Kto nie stał nigdy w korku na S8, ten nie zna życia. Częste stłuczki wyłączają nieraz z użytku jeden z pasów ruchu, przez co przepustowość się zmniejsza. Istnieje nawet satyryczna strona zatytułowana “Czy był już dzwon na S8?”, która codziennie publikuje informacje, że był. Ale nawet i bez “dzwona”, S8 stoi w korkach.
Co jednak mają począć mieszkańcy Starych Babic? “Zatkany wjazd i wyjazd z gminy. Tak się dalej nie da” – niecierpliwi się jeden z mieszkańców.
Warszawska-BIS... czyli trasa widmo
Wielokrotnie wałkowany temat Warszawskiej-BIS powraca jak bumerang podczas posiedzeń rady gminy, kampanii wyborczych czy konsultacji społecznych. Budowa rzecz jasna nie została nawet rozpoczęta, a procedury wleką się niemiłosiernie. Jak twierdzą uczestniczący w obradach mieszkańcy, nie dowiadują się oni żadnych konkretów, mamieni są obietnicami bez pokrycia.
Mieszkańcy postanowili nie czekać na “mityczną” Warszawską-BIS i wziąć sprawy w swoje ręce.
“Zróbmy rzeczy małe, a skuteczne”
Zdaniem mieszkańców, wystarczyłoby wprowadzić kilka niskokosztowych zmian, by usprawnić ruch w tej okolicy. Po “burzy mózgów” wyklarowało się kilka postulatów, które zdobyły największe poparcie.
Michał Rybak, organizator akcji, proponuje:
- Skręt na zielonej strzałce w prawo z Warszawskiej na S8;
- Przeprogramowanie świateł w taki sposób, by w godzinach szczytu możliwy był dłuższy wyjazd;
- Podwójny pas do skrętu w lewo w S8 z Kaliskiego jadąc od WAT-u.
To może transport zbiorowy?
Niektórzy miejscy aktywiści usilnie zachęcają, by auto pozostawić na parkingu, a po mieście poruszać się komunikacją miejską. Ustawicznie prowadzona jest kampania promująca ekologiczny transport. Bo czy w Warszawie auto jest w ogóle potrzebne? No cóż… jest.
– 729 przez większość dnia ma kursy co godzinę, w weekendy co dwie.

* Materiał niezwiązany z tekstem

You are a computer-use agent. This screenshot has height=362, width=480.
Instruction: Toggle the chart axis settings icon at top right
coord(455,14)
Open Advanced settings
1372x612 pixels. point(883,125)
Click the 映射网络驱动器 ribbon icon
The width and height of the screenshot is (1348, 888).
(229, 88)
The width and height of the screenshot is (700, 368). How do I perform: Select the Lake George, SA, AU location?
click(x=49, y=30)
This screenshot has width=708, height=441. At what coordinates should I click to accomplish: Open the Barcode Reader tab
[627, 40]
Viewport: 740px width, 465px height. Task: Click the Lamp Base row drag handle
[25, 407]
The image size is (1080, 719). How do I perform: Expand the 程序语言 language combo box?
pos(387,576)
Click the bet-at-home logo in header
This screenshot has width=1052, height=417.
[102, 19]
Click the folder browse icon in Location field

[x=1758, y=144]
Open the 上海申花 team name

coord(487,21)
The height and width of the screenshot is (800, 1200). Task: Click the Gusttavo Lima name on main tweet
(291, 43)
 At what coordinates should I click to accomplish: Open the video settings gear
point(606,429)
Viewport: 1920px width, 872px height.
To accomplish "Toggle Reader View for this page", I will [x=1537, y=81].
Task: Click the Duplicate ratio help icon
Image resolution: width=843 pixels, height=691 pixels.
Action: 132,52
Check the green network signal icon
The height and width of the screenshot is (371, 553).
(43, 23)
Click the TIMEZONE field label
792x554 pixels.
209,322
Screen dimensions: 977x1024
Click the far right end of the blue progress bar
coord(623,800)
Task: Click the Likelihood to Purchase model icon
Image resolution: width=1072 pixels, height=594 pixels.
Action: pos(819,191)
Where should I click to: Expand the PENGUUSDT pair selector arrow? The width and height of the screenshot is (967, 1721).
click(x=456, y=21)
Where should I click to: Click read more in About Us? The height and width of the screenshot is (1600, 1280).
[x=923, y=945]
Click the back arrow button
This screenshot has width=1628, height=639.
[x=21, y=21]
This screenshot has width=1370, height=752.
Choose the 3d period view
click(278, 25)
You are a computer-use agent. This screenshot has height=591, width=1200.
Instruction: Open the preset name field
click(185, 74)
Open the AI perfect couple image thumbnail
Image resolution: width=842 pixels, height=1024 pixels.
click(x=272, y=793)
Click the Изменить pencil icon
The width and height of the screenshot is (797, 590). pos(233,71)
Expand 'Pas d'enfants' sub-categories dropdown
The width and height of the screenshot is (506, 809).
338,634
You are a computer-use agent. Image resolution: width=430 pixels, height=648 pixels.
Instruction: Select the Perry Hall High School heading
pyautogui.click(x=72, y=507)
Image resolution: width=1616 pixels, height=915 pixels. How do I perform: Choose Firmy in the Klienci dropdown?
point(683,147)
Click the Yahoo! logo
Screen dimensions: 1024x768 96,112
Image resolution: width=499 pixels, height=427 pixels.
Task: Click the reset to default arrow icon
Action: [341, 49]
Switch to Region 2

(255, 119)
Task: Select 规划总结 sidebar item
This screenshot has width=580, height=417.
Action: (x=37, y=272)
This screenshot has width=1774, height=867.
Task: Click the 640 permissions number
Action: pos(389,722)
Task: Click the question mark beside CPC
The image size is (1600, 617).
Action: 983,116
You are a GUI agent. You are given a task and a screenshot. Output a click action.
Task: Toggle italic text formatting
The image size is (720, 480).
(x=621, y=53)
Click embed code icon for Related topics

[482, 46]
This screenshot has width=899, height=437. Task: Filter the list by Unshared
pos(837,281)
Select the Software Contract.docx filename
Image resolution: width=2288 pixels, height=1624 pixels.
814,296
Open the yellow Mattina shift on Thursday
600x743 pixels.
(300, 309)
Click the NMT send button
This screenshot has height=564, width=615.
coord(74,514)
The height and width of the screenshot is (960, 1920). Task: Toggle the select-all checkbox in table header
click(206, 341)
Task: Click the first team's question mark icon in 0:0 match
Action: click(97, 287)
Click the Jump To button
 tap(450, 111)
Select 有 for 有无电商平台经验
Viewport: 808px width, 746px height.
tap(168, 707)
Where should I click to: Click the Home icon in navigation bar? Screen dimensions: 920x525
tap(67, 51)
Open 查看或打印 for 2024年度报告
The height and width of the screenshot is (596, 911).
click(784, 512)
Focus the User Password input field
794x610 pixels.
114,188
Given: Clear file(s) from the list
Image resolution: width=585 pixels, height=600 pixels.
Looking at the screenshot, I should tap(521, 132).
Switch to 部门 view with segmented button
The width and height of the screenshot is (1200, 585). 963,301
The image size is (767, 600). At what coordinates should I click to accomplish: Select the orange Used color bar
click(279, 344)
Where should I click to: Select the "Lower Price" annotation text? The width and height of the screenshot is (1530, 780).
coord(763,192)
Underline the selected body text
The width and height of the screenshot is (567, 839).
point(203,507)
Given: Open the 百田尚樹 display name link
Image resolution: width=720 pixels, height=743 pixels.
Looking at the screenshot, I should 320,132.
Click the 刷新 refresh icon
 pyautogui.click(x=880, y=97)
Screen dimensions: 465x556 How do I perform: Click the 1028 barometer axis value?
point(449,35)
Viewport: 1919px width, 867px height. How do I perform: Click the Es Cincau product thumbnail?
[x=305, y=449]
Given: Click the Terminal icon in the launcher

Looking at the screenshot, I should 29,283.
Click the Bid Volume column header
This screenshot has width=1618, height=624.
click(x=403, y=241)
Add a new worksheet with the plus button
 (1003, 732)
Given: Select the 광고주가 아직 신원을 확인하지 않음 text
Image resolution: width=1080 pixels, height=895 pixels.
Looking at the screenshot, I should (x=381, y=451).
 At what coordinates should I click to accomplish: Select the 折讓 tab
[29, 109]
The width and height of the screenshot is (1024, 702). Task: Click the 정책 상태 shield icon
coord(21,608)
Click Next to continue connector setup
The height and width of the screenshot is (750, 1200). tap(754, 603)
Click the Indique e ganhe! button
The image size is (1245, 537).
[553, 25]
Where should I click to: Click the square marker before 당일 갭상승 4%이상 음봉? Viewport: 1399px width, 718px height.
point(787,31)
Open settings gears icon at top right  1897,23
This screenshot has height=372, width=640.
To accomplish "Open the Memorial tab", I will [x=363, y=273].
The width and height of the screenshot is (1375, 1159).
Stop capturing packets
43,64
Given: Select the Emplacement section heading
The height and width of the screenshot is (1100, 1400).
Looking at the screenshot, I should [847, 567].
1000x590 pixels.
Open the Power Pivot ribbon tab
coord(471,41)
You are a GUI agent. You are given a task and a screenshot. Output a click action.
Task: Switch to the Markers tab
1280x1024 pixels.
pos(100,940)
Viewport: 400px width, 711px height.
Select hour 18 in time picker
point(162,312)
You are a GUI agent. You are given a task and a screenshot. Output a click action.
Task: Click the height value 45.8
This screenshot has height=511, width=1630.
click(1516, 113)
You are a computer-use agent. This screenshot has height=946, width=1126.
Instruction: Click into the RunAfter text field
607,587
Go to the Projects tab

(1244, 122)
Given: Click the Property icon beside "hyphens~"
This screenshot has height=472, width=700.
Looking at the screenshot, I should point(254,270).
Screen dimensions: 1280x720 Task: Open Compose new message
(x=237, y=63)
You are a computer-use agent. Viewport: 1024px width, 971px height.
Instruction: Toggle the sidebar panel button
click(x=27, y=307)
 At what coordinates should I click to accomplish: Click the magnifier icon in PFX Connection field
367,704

Niech się takim urzędnicy przejadą – komentuje mieszkanka Starych Babic.
Jako jedno z rozwiązań problemu proponuje częstsze i punktualne kursy autobusów w godzinach szczytu. “Wejście do 714 o 16:30 sprzed metra to walka…” – komentują mieszkańcy.
Dopóki więc transport zbiorowy nie będzie realną, atrakcyjną alternatywą dla samochodu, będziemy mierzyć się z problemem korków. Nie warto jednak się poddawać – kilka drobnych zmian ma szansę ukrócić problemy mieszkańców Starych Babic.
Czas na petycję!
Do powyższych postulatów dopisano jeszcze:
- połączenie autobusowe Starych Babic z metrem Młociny;
- zakaz skrętu do Lidla na Warszawskiej – mógłby on być możliwy jedynie lewoskrętem na światłach, które po godzinach pracy sklepu byłyby wyłączane;
- poprawienie nawierzchni i lepsze oznaczenie ścieżki rowerowej wzdłuż ulicy Warszawskiej.
Pod petycją podpisało się ponad 200 mieszkańców. We wtorek została ona złożona do wójta gminy Stare Babice. Sygnatariusze oczekują odpowiedzi w formie pisemnej. Wyrażają również przekonanie, że zaproponowane przez nich rozwiązania są tanie, skuteczne i łatwe do wdrożenia.
Teraz pozostaje tylko czekać na odpowiedź od wójta. Starobabiczanie zdają sobie sprawę, że niektóre decyzje nie leżą w jego gestii. Wierzą jednak, że wójt będzie zabiegać o te inicjatywy i dołoży wszelkich starań, by ułatwić życie swoim wyborcom.
O wszelkich aktualizacjach będziemy informować.